• **Exercise brief**: Print each record exactly, with no word added or removed.

• **Provided entries**:
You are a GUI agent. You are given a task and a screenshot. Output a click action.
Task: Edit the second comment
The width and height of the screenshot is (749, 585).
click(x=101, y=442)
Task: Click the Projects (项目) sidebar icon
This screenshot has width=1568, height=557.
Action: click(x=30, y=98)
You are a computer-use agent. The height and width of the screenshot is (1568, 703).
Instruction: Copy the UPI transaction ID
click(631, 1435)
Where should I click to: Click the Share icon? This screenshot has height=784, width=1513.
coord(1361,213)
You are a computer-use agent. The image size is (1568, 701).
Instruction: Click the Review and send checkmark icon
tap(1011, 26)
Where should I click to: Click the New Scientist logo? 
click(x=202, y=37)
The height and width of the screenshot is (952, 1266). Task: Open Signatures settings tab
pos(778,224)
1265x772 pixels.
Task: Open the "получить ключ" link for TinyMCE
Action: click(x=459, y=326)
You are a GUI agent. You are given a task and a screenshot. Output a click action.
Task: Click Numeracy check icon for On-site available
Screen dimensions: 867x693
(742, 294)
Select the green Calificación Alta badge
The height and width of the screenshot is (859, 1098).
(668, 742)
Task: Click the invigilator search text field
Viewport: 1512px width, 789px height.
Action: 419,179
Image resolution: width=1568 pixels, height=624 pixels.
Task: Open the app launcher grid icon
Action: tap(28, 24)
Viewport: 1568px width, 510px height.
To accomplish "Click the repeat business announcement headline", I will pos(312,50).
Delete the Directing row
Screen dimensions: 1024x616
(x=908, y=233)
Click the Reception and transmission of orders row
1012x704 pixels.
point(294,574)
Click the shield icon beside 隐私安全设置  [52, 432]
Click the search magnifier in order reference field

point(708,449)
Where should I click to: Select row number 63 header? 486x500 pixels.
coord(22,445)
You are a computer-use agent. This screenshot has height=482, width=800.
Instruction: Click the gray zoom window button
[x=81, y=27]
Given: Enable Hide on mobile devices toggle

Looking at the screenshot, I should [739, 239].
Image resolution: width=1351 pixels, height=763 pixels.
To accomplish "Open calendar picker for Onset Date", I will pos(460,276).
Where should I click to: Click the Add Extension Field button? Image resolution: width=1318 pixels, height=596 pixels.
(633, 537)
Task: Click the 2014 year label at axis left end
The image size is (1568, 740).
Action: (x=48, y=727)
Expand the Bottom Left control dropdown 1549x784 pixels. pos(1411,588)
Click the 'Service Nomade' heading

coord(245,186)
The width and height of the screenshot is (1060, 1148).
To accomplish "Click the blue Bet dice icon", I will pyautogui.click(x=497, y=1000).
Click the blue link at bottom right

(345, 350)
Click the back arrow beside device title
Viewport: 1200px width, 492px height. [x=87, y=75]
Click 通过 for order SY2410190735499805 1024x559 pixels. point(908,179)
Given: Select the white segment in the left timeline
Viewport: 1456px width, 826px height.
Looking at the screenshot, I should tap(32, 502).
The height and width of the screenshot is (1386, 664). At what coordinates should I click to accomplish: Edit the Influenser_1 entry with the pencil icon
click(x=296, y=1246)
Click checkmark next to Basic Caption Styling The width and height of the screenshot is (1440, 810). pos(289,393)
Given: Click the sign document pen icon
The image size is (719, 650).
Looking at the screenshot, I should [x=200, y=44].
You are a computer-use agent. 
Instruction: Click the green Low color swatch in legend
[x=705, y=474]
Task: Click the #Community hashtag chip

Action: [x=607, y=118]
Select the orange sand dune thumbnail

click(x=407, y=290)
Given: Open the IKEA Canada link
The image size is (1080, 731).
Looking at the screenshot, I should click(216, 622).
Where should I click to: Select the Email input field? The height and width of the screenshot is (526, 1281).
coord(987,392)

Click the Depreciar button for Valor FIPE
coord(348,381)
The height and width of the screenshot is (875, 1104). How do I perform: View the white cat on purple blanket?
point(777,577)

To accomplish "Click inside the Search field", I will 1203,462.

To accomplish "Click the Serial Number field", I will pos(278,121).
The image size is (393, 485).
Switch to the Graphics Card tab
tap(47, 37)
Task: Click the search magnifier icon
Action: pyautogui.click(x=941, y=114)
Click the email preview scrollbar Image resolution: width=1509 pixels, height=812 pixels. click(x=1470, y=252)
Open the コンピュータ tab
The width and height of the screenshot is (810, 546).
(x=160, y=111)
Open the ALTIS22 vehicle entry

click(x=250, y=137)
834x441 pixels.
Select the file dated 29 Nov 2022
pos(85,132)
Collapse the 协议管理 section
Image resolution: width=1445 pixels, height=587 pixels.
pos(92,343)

• **Output below**:
You are a GUI agent. You are given a task and a screenshot. Output a click action.
Task: Edit the second comment
The width and height of the screenshot is (749, 585).
click(x=101, y=442)
Task: Click the Projects (项目) sidebar icon
This screenshot has width=1568, height=557.
Action: click(x=30, y=98)
You are a computer-use agent. The height and width of the screenshot is (1568, 703).
Instruction: Copy the UPI transaction ID
click(631, 1435)
Where should I click to: Click the Share icon? This screenshot has height=784, width=1513.
coord(1361,213)
You are a computer-use agent. The image size is (1568, 701).
Instruction: Click the Review and send checkmark icon
tap(1011, 26)
Where should I click to: Click the New Scientist logo? 
click(x=202, y=37)
The height and width of the screenshot is (952, 1266). Task: Open Signatures settings tab
pos(778,224)
1265x772 pixels.
Task: Open the "получить ключ" link for TinyMCE
Action: click(x=459, y=326)
You are a GUI agent. You are given a task and a screenshot. Output a click action.
Task: Click Numeracy check icon for On-site available
Screen dimensions: 867x693
(742, 294)
Select the green Calificación Alta badge
The height and width of the screenshot is (859, 1098).
(668, 742)
Task: Click the invigilator search text field
Viewport: 1512px width, 789px height.
Action: 419,179
Image resolution: width=1568 pixels, height=624 pixels.
Task: Open the app launcher grid icon
Action: tap(28, 24)
Viewport: 1568px width, 510px height.
To accomplish "Click the repeat business announcement headline", I will pos(312,50).
Delete the Directing row
Screen dimensions: 1024x616
(x=908, y=233)
Click the Reception and transmission of orders row
1012x704 pixels.
point(294,574)
Click the shield icon beside 隐私安全设置  [52, 432]
Click the search magnifier in order reference field

point(708,449)
Where should I click to: Select row number 63 header? 486x500 pixels.
coord(22,445)
You are a computer-use agent. This screenshot has height=482, width=800.
Instruction: Click the gray zoom window button
[x=81, y=27]
Given: Enable Hide on mobile devices toggle

Looking at the screenshot, I should [739, 239].
Image resolution: width=1351 pixels, height=763 pixels.
To accomplish "Open calendar picker for Onset Date", I will pos(460,276).
Where should I click to: Click the Add Extension Field button? Image resolution: width=1318 pixels, height=596 pixels.
(633, 537)
Task: Click the 2014 year label at axis left end
The image size is (1568, 740).
Action: (x=48, y=727)
Expand the Bottom Left control dropdown 1549x784 pixels. pos(1411,588)
Click the 'Service Nomade' heading

coord(245,186)
The width and height of the screenshot is (1060, 1148).
To accomplish "Click the blue Bet dice icon", I will pyautogui.click(x=497, y=1000).
Click the blue link at bottom right

(345, 350)
Click the back arrow beside device title
Viewport: 1200px width, 492px height. [x=87, y=75]
Click 通过 for order SY2410190735499805 1024x559 pixels. point(908,179)
Given: Select the white segment in the left timeline
Viewport: 1456px width, 826px height.
Looking at the screenshot, I should tap(32, 502).
The height and width of the screenshot is (1386, 664). At what coordinates should I click to accomplish: Edit the Influenser_1 entry with the pencil icon
click(x=296, y=1246)
Click checkmark next to Basic Caption Styling The width and height of the screenshot is (1440, 810). pos(289,393)
Given: Click the sign document pen icon
The image size is (719, 650).
Looking at the screenshot, I should [x=200, y=44].
You are a computer-use agent. 
Instruction: Click the green Low color swatch in legend
[x=705, y=474]
Task: Click the #Community hashtag chip

Action: [x=607, y=118]
Select the orange sand dune thumbnail

click(x=407, y=290)
Given: Open the IKEA Canada link
The image size is (1080, 731).
Looking at the screenshot, I should click(216, 622).
Where should I click to: Select the Email input field? The height and width of the screenshot is (526, 1281).
coord(987,392)

Click the Depreciar button for Valor FIPE
coord(348,381)
The height and width of the screenshot is (875, 1104). How do I perform: View the white cat on purple blanket?
point(777,577)

To accomplish "Click inside the Search field", I will 1203,462.

To accomplish "Click the Serial Number field", I will pos(278,121).
The image size is (393, 485).
Switch to the Graphics Card tab
tap(47, 37)
Task: Click the search magnifier icon
Action: pyautogui.click(x=941, y=114)
Click the email preview scrollbar Image resolution: width=1509 pixels, height=812 pixels. click(x=1470, y=252)
Open the コンピュータ tab
The width and height of the screenshot is (810, 546).
(x=160, y=111)
Open the ALTIS22 vehicle entry

click(x=250, y=137)
834x441 pixels.
Select the file dated 29 Nov 2022
pos(85,132)
Collapse the 协议管理 section
Image resolution: width=1445 pixels, height=587 pixels.
pos(92,343)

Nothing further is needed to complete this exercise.